What to work on:
Within the records below, how many lines hold the word "Given"? Only the number should be returned.

Records contained in a dataset:
········

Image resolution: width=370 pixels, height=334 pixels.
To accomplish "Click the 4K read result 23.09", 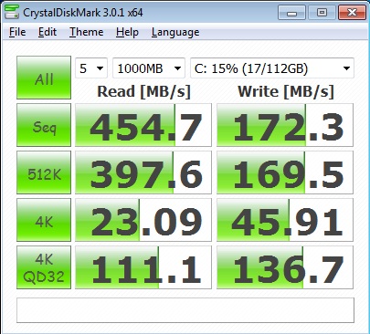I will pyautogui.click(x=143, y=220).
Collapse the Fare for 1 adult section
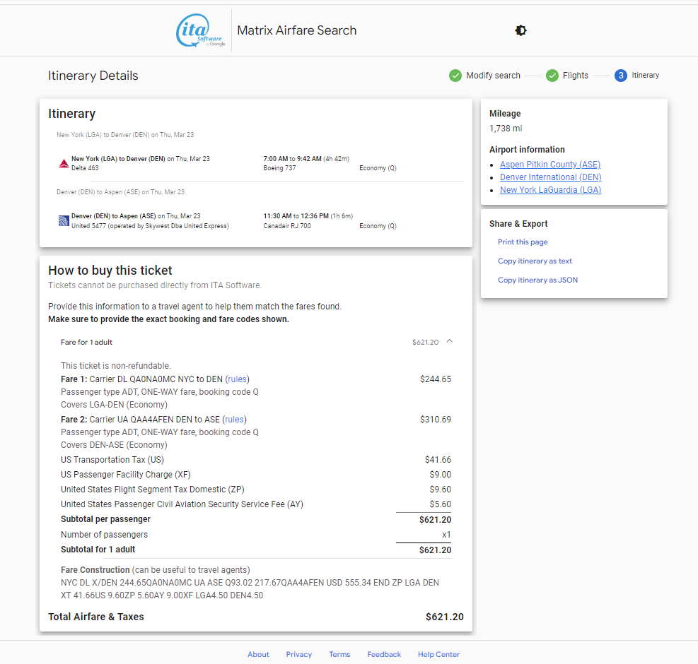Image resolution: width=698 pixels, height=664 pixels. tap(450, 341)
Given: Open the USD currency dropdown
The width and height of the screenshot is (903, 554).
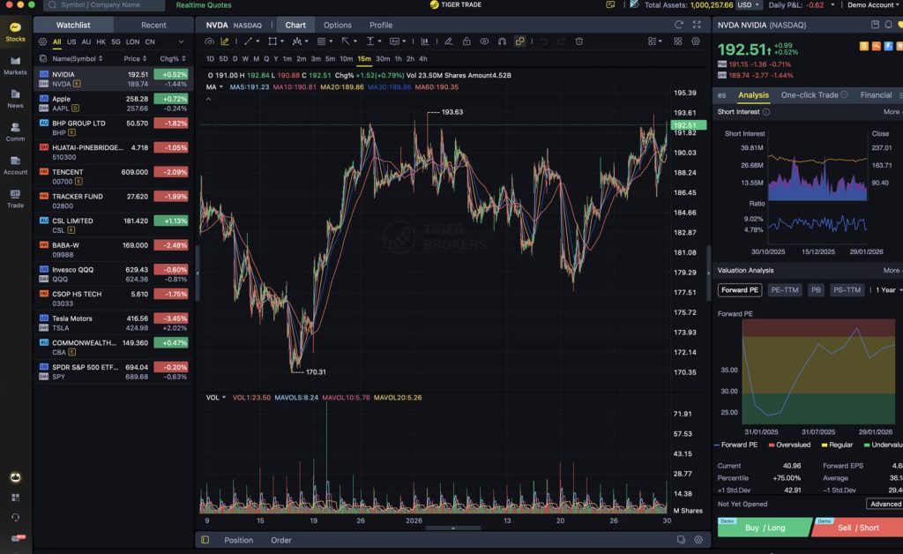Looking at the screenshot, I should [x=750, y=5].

········

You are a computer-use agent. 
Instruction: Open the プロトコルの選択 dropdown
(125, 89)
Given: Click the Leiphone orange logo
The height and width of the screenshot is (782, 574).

········

Result below:
2